PROMPT ->
All of the records should be given again verbatim.

··· RECORDS FOR THE TASK

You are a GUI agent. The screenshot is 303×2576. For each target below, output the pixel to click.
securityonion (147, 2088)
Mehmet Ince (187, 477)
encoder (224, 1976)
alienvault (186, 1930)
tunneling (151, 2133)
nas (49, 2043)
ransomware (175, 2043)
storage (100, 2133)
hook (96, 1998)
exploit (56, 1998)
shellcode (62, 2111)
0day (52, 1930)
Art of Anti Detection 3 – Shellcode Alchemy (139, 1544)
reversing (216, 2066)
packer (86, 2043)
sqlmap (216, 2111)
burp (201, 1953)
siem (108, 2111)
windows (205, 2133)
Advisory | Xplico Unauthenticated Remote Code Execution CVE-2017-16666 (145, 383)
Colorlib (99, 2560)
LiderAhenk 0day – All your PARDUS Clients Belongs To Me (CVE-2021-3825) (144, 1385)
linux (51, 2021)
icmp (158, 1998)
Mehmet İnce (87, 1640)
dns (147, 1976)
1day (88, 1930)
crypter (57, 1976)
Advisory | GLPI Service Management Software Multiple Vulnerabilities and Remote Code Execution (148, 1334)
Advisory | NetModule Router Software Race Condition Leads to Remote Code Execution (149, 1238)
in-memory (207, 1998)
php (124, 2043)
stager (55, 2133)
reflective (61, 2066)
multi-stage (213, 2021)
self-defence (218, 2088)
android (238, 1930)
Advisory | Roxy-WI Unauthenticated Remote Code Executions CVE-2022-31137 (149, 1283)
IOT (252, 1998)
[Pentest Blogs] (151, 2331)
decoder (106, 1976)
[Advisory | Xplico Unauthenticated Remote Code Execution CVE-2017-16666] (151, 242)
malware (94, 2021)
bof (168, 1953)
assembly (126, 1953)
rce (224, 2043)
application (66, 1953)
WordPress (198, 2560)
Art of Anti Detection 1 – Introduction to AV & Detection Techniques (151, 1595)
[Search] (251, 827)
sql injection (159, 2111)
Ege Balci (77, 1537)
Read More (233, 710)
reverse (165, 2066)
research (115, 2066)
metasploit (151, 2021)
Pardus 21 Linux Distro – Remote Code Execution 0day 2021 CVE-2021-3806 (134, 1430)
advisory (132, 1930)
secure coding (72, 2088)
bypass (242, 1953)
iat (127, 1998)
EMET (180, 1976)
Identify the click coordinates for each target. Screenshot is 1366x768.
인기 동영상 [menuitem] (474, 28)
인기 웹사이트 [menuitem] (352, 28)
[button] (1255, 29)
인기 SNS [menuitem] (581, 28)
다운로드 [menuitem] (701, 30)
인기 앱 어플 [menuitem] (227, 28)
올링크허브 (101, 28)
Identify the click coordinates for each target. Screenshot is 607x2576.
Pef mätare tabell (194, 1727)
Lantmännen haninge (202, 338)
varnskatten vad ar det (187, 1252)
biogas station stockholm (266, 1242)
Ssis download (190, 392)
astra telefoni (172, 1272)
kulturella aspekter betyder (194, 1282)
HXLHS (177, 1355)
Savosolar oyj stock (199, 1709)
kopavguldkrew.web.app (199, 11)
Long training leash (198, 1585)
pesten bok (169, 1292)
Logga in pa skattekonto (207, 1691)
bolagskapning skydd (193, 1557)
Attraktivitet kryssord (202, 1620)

······

SOLVED EXERCISE ->
You are a GUI agent. The screenshot is 303×2576. For each target below, output the pixel to click.
securityonion (147, 2088)
Mehmet Ince (187, 477)
encoder (224, 1976)
alienvault (186, 1930)
tunneling (151, 2133)
nas (49, 2043)
ransomware (175, 2043)
storage (100, 2133)
hook (96, 1998)
exploit (56, 1998)
shellcode (62, 2111)
0day (52, 1930)
Art of Anti Detection 3 – Shellcode Alchemy (139, 1544)
reversing (216, 2066)
packer (86, 2043)
sqlmap (216, 2111)
burp (201, 1953)
siem (108, 2111)
windows (205, 2133)
Advisory | Xplico Unauthenticated Remote Code Execution CVE-2017-16666 (145, 383)
Colorlib (99, 2560)
LiderAhenk 0day – All your PARDUS Clients Belongs To Me (CVE-2021-3825) (144, 1385)
linux (51, 2021)
icmp (158, 1998)
Mehmet İnce (87, 1640)
dns (147, 1976)
1day (88, 1930)
crypter (57, 1976)
Advisory | GLPI Service Management Software Multiple Vulnerabilities and Remote Code Execution (148, 1334)
Advisory | NetModule Router Software Race Condition Leads to Remote Code Execution (149, 1238)
in-memory (207, 1998)
php (124, 2043)
stager (55, 2133)
reflective (61, 2066)
multi-stage (213, 2021)
self-defence (218, 2088)
android (238, 1930)
Advisory | Roxy-WI Unauthenticated Remote Code Executions CVE-2022-31137 (149, 1283)
IOT (252, 1998)
[Pentest Blogs] (151, 2331)
decoder (106, 1976)
[Advisory | Xplico Unauthenticated Remote Code Execution CVE-2017-16666] (151, 242)
malware (94, 2021)
bof (168, 1953)
assembly (126, 1953)
rce (224, 2043)
application (66, 1953)
WordPress (198, 2560)
Art of Anti Detection 1 – Introduction to AV & Detection Techniques (151, 1595)
[Search] (251, 827)
sql injection (159, 2111)
Ege Balci (77, 1537)
Read More (233, 710)
reverse (165, 2066)
research (115, 2066)
metasploit (151, 2021)
Pardus 21 Linux Distro – Remote Code Execution 0day 2021 CVE-2021-3806 (134, 1430)
advisory (132, 1930)
secure coding (72, 2088)
bypass (242, 1953)
iat (127, 1998)
EMET (180, 1976)
Identify the click coordinates for each target. Screenshot is 1366x768.
인기 동영상 [menuitem] (474, 28)
인기 웹사이트 [menuitem] (352, 28)
[button] (1255, 29)
인기 SNS [menuitem] (581, 28)
다운로드 [menuitem] (701, 30)
인기 앱 어플 [menuitem] (227, 28)
올링크허브 (101, 28)
Identify the click coordinates for each target. Screenshot is 607x2576.
Pef mätare tabell (194, 1727)
Lantmännen haninge (202, 338)
varnskatten vad ar det (187, 1252)
biogas station stockholm (266, 1242)
Ssis download (190, 392)
astra telefoni (172, 1272)
kulturella aspekter betyder (194, 1282)
HXLHS (177, 1355)
Savosolar oyj stock (199, 1709)
kopavguldkrew.web.app (199, 11)
Long training leash (198, 1585)
pesten bok (169, 1292)
Logga in pa skattekonto (207, 1691)
bolagskapning skydd (193, 1557)
Attraktivitet kryssord (202, 1620)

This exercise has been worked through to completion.